**Exercise set:**
A: From the account of the analyzed notebook documents, reproduce the passage between "The things that" and "boxes of materials.", inclusive.
B: Pick up the account of the analyzed notebook documents after its final sentence and keep it going.

We sent them to an expert who formerly consulted for Scotland Yard; he's a fairly well known forensic expert at...I believe it's the University of Edinburgh in Scotland today; he was at a different university at the time. He analysed these fragments of these documents for me, and came back and told me that the ink, the paper, even the presentations were valid; that this was in fact a book or series of books from the 1947, '48, '49, 1950 time period. That took him about four and a half weeks of analysis, and I was for four and a half weeks, as you can imagine, holding my breath.
The things that I saw described in this Lab Shopkeeper's Notebook consisted of things that today would be more powerful than the Intel Pentium processor, for instance, or the Cray supercomputer. There were communications devices that were described; there were ways to sandwich-in very, very thin, micrometre-thin layers; special metals to produce moving parts for things like...from the descriptions that I read, the nearest thing I could describe...an anti-gravity propulsion unit for a spacecraft. They included dynamic electronic and power-control technology that even to this day we have not yet developed. They included communications technology that was described only as having been taken from an object of unknown or unearthly origin. The documents were very carefully worded not to reveal what was, in reality, in these boxes of materials.

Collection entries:
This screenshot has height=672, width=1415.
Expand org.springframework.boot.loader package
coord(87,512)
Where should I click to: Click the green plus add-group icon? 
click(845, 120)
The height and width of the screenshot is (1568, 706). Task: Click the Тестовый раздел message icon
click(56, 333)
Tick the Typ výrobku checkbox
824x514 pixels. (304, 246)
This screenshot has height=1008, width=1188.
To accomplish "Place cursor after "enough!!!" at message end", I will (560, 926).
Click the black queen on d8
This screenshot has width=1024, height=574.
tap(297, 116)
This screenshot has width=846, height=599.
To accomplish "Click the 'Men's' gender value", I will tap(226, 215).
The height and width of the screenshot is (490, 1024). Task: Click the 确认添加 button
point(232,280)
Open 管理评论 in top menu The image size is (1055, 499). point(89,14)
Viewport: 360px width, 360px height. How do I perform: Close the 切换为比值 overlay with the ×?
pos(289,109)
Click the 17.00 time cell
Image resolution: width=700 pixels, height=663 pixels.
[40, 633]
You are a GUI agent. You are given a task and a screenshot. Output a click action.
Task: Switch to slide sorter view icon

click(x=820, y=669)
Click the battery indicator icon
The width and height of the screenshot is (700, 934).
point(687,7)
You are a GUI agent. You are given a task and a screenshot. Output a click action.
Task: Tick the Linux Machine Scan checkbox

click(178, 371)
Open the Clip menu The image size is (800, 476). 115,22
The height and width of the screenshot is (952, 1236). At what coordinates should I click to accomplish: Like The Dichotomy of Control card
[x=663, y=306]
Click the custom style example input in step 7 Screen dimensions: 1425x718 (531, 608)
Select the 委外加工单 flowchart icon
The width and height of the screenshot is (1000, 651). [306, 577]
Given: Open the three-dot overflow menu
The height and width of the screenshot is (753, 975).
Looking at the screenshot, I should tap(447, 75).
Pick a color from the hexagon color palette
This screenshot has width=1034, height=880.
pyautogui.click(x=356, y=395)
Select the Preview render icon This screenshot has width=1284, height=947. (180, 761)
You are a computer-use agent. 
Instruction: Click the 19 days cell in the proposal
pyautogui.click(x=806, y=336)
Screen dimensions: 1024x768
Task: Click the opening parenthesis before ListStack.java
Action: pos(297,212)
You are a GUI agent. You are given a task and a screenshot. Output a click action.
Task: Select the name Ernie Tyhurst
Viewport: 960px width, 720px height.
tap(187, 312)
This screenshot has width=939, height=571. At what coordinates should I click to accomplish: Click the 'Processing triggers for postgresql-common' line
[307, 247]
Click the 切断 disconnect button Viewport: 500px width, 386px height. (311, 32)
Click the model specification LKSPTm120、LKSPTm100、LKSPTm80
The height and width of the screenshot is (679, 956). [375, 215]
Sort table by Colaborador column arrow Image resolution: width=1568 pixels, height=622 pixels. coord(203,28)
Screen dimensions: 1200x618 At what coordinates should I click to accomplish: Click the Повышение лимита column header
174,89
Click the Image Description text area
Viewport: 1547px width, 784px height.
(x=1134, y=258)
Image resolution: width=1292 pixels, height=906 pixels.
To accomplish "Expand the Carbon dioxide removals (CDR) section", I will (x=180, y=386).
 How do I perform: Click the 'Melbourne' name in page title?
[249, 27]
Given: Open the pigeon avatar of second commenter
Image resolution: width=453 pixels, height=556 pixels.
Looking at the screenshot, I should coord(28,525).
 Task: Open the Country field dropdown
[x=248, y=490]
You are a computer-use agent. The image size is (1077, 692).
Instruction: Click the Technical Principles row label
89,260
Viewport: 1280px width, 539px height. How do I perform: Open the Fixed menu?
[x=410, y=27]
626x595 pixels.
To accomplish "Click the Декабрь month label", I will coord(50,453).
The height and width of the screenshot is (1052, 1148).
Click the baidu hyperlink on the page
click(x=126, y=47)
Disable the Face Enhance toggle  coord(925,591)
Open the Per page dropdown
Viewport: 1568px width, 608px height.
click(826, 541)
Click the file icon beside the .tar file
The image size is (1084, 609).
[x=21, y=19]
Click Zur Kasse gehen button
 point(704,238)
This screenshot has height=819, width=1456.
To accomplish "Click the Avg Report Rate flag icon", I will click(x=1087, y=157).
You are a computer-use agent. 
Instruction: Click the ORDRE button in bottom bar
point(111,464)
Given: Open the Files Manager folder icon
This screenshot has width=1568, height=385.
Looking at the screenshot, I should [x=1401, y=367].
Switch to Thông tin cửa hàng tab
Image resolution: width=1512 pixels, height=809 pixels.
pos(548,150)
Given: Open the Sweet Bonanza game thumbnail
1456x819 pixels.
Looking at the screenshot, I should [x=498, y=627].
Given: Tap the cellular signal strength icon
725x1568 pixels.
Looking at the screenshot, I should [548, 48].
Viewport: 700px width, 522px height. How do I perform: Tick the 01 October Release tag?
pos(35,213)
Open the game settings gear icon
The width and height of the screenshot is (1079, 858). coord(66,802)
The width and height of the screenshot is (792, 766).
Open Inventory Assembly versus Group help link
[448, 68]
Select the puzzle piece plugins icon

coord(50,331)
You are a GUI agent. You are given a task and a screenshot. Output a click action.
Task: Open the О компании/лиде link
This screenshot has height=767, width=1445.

**Replies:**
A:
The things that I saw described in this Lab Shopkeeper's Notebook consisted of things that today would be more powerful than the Intel Pentium processor, for instance, or the Cray supercomputer. There were communications devices that were described; there were ways to sandwich-in very, very thin, micrometre-thin layers; special metals to produce moving parts for things like...from the descriptions that I read, the nearest thing I could describe...an anti-gravity propulsion unit for a spacecraft. They included dynamic electronic and power-control technology that even to this day we have not yet developed. They included communications technology that was described only as having been taken from an object of unknown or unearthly origin. The documents were very carefully worded not to reveal what was, in reality, in these boxes of materials.

B:
I was sort of at a loss at that juncture, because even though we had forensic information at the time from this particular forensic expert that would date these boxes back to the late '40s, and even though they said "Western Electric, Bell Laboratories", part of them said something called "Z-Division" on them. We knew of the Z-Division: it was a segment of the United States Army, formed in 1947 and 1948. The implications were that this project was operating on the fringes of the nuclear bomb development project - then known as the Manhattan Project Group.
It turns out that in 1947 - between '47 and actually late '48 - Harry Truman decided he was going to grant a contract to AT&T to go through the overseeing and management of our nuclear arsenal and the commercialisation of derived product technologies from the nuclear bomb, from the bomb project: the physics, the electronics, the control systems, even the ballistics, the radar that was used, the ICBM technology that was under development in the late '40s after we got a hold of the V-series rockets from the Nazis, and so forth. The contract was inked by Truman in early 1949, if I recall correctly, but during the prior two-year period there was an informal relationship, during which AT&T played a greater and greater role in the organisation of super-secret military weapons-grade projects for the federal government and eventually got pretty much control of what was then known as the Z-Division.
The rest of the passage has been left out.